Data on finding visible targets
———
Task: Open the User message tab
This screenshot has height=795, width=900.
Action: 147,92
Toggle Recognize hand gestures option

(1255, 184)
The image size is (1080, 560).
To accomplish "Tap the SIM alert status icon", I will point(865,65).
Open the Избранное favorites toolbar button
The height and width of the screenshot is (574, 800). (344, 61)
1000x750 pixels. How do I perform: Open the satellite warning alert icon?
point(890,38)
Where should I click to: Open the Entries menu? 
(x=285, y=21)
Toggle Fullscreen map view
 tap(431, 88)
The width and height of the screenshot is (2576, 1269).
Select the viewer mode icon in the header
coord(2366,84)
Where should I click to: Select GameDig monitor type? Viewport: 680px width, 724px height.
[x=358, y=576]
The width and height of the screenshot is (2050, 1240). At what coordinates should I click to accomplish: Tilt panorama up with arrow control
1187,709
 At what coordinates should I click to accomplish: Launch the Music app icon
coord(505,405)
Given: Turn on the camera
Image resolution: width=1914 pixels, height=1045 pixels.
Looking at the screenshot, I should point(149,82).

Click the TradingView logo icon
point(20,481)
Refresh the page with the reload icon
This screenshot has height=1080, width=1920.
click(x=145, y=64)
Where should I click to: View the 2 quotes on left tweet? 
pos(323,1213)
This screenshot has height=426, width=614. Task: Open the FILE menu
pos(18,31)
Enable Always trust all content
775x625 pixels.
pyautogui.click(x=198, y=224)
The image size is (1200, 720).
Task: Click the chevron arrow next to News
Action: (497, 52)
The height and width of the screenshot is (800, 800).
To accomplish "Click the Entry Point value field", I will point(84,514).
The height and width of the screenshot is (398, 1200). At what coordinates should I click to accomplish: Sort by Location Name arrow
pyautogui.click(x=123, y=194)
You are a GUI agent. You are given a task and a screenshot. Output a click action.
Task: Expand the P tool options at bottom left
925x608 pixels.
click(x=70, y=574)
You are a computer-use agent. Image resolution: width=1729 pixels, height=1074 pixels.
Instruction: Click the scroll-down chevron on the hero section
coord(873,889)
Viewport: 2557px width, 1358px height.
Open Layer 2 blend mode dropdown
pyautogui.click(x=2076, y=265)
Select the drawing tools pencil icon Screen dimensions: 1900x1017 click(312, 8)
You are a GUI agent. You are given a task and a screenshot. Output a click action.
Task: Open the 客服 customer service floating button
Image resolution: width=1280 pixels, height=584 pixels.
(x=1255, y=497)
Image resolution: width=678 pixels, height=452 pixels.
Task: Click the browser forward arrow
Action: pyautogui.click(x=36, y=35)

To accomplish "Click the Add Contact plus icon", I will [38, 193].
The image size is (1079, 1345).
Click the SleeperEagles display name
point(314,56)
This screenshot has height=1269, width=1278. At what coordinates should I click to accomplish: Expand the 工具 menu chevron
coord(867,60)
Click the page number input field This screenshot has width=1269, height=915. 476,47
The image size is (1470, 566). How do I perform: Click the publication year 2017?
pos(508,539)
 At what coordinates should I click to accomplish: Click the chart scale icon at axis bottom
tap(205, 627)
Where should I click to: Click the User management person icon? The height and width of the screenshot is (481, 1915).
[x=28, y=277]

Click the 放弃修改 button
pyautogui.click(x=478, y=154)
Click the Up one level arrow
———
(REQUIREMENT)
Quote everything from the line containing "At what coordinates should I click to accomplish: Click" down to the end of the material, word for word.

(ANSWER TO THE EXERCISE)
 At what coordinates should I click to accomplish: Click the chart scale icon at axis bottom
tap(205, 627)
Where should I click to: Click the User management person icon? The height and width of the screenshot is (481, 1915).
[x=28, y=277]

Click the 放弃修改 button
pyautogui.click(x=478, y=154)
Click the Up one level arrow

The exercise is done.